Chapter 1: Introduction to Statistics – Data Collection and Experimental Design

Study Guide - Smart Notes

Tailored notes based on your materials, expanded with key definitions, examples, and context.

Section 1.3: Data Collection and Experimental Design

Overview

This section introduces the foundational concepts of designing statistical studies, distinguishing between observational studies and experiments, and understanding various data collection and sampling techniques. Mastery of these concepts is essential for conducting valid and reliable statistical analyses.

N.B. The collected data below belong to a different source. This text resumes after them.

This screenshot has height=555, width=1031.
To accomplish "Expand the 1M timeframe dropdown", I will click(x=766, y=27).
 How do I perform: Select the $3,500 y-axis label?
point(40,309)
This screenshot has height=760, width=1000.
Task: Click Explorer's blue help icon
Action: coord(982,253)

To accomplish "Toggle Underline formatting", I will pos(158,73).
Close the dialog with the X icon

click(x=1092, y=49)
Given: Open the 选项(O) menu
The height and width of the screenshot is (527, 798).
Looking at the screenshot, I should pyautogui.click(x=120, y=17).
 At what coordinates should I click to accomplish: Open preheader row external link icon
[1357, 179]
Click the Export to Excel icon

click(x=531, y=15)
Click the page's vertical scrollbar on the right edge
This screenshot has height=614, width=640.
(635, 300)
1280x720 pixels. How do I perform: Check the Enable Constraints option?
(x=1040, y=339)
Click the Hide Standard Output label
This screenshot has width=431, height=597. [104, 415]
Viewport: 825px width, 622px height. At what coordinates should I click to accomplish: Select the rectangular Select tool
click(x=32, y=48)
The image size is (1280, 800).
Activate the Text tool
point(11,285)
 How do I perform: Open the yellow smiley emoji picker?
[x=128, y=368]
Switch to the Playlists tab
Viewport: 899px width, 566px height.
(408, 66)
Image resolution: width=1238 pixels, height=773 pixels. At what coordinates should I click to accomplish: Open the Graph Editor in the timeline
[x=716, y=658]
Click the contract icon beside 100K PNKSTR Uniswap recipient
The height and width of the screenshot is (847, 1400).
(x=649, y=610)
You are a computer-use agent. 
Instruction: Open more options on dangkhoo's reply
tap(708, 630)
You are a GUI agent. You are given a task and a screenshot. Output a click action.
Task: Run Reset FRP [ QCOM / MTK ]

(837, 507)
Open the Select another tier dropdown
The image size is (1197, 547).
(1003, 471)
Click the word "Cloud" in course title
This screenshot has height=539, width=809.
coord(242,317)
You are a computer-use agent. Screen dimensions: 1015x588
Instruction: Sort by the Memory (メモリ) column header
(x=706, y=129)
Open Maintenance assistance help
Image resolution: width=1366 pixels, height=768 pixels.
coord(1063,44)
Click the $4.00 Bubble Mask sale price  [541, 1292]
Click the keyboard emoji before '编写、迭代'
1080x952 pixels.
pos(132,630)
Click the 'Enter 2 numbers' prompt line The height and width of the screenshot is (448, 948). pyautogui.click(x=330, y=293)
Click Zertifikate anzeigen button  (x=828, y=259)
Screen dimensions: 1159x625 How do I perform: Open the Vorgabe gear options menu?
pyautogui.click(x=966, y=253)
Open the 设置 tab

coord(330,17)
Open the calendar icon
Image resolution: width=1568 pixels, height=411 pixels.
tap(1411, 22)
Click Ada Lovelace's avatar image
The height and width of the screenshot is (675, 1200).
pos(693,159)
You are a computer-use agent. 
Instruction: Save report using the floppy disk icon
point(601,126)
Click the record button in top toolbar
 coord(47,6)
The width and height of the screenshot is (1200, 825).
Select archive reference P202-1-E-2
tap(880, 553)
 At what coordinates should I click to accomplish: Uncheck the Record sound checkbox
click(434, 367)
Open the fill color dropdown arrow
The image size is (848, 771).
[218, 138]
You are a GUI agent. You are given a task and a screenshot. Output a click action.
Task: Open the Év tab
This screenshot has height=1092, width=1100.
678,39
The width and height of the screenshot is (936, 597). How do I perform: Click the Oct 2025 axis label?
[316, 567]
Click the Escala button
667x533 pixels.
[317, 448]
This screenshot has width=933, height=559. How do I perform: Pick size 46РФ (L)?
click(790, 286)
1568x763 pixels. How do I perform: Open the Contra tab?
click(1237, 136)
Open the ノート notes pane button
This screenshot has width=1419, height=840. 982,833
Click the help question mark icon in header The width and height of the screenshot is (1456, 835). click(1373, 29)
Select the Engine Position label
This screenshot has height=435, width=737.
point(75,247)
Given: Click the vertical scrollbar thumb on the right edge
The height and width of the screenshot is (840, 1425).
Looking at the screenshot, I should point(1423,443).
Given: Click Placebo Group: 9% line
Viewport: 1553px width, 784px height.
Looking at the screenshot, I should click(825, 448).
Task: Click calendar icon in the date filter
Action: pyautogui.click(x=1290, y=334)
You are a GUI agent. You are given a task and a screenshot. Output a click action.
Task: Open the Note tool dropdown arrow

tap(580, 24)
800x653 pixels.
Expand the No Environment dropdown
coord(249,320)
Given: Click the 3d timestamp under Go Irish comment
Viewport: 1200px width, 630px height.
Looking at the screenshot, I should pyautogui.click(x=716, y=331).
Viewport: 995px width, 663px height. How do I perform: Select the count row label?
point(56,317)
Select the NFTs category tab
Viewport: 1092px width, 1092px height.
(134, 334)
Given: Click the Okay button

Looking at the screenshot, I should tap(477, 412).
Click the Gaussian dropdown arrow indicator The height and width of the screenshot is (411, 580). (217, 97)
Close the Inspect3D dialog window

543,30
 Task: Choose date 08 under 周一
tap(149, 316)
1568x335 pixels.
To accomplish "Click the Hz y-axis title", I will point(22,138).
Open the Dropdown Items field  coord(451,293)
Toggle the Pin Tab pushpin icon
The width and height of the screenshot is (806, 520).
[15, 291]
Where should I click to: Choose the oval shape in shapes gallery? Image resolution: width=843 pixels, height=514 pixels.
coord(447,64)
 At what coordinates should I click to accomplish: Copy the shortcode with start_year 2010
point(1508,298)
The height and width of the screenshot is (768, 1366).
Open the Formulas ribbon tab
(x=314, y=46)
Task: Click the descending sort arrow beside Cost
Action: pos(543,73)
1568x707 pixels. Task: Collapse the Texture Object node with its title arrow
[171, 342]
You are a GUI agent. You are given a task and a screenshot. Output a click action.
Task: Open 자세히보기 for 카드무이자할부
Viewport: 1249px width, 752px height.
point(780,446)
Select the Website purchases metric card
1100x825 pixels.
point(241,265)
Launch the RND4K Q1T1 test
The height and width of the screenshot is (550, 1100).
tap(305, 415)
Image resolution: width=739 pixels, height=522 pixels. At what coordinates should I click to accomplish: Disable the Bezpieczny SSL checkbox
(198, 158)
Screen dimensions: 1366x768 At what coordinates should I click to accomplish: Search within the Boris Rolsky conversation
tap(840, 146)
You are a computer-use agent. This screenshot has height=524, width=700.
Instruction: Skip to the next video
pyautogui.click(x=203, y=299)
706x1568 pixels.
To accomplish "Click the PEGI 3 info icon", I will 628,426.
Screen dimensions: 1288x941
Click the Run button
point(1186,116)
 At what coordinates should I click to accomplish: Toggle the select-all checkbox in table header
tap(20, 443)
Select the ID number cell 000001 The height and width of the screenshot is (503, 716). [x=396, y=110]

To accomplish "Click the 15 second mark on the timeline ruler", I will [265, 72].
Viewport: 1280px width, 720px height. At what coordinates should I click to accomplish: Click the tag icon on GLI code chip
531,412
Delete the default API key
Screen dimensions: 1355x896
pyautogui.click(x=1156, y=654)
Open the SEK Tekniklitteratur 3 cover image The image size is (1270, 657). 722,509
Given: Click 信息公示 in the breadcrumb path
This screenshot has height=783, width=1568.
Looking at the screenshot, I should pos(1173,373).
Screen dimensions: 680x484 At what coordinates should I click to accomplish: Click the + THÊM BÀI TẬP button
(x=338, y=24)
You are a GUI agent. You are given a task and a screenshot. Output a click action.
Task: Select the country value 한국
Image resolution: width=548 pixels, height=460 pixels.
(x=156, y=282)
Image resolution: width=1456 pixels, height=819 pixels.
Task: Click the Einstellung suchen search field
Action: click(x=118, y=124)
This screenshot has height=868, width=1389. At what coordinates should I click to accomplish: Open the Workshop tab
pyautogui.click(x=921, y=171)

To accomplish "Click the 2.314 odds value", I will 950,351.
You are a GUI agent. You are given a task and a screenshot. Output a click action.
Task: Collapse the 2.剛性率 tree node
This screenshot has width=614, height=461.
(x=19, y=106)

Designing a Statistical Study

Identify Variables and Population: Clearly define the variable(s) of interest and the population to be studied.
Develop a Data Collection Plan: Ensure the sample is representative of the population if sampling is used.
Collect Data: Gather data according to the plan.
Describe Data: Use descriptive statistics to summarize the data.
Interpret Data: Apply inferential statistics to make decisions about the population.
Identify Errors: Recognize and address possible errors in the study.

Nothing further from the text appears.